**WHAT THIS TASK INVOLVES**
Line by line, give the data again exactly as it appears.

**MATERIAL FOR THE TASK**
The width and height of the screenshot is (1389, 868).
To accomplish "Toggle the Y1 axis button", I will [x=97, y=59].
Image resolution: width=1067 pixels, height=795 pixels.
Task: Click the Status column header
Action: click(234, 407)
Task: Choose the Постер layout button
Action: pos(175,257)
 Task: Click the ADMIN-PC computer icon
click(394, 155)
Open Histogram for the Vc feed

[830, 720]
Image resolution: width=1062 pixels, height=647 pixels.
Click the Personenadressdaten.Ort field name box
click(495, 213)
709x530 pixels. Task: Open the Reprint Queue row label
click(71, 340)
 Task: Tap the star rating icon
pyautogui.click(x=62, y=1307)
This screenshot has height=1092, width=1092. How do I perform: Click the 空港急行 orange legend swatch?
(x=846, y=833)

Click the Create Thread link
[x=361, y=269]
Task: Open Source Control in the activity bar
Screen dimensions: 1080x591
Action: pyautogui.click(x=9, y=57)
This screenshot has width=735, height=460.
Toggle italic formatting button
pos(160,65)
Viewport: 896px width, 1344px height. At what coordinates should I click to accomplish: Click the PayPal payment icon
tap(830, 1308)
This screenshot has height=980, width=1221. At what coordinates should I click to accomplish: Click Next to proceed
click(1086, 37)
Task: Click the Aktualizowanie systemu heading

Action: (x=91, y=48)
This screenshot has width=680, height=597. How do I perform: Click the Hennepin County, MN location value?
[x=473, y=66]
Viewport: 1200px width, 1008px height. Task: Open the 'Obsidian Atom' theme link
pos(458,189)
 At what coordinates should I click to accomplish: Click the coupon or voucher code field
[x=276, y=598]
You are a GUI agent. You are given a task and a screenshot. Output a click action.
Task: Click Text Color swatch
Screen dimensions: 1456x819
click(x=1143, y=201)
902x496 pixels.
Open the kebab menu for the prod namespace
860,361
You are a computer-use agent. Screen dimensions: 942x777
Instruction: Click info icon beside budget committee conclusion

**TASK RESULT**
The width and height of the screenshot is (1389, 868).
To accomplish "Toggle the Y1 axis button", I will [x=97, y=59].
Image resolution: width=1067 pixels, height=795 pixels.
Task: Click the Status column header
Action: click(234, 407)
Task: Choose the Постер layout button
Action: pos(175,257)
 Task: Click the ADMIN-PC computer icon
click(394, 155)
Open Histogram for the Vc feed

[830, 720]
Image resolution: width=1062 pixels, height=647 pixels.
Click the Personenadressdaten.Ort field name box
click(495, 213)
709x530 pixels. Task: Open the Reprint Queue row label
click(71, 340)
 Task: Tap the star rating icon
pyautogui.click(x=62, y=1307)
This screenshot has height=1092, width=1092. How do I perform: Click the 空港急行 orange legend swatch?
(x=846, y=833)

Click the Create Thread link
[x=361, y=269]
Task: Open Source Control in the activity bar
Screen dimensions: 1080x591
Action: pyautogui.click(x=9, y=57)
This screenshot has width=735, height=460.
Toggle italic formatting button
pos(160,65)
Viewport: 896px width, 1344px height. At what coordinates should I click to accomplish: Click the PayPal payment icon
tap(830, 1308)
This screenshot has height=980, width=1221. At what coordinates should I click to accomplish: Click Next to proceed
click(1086, 37)
Task: Click the Aktualizowanie systemu heading

Action: (x=91, y=48)
This screenshot has width=680, height=597. How do I perform: Click the Hennepin County, MN location value?
[x=473, y=66]
Viewport: 1200px width, 1008px height. Task: Open the 'Obsidian Atom' theme link
pos(458,189)
 At what coordinates should I click to accomplish: Click the coupon or voucher code field
[x=276, y=598]
You are a GUI agent. You are given a task and a screenshot. Output a click action.
Task: Click Text Color swatch
Screen dimensions: 1456x819
click(x=1143, y=201)
902x496 pixels.
Open the kebab menu for the prod namespace
860,361
You are a computer-use agent. Screen dimensions: 942x777
Instruction: Click info icon beside budget committee conclusion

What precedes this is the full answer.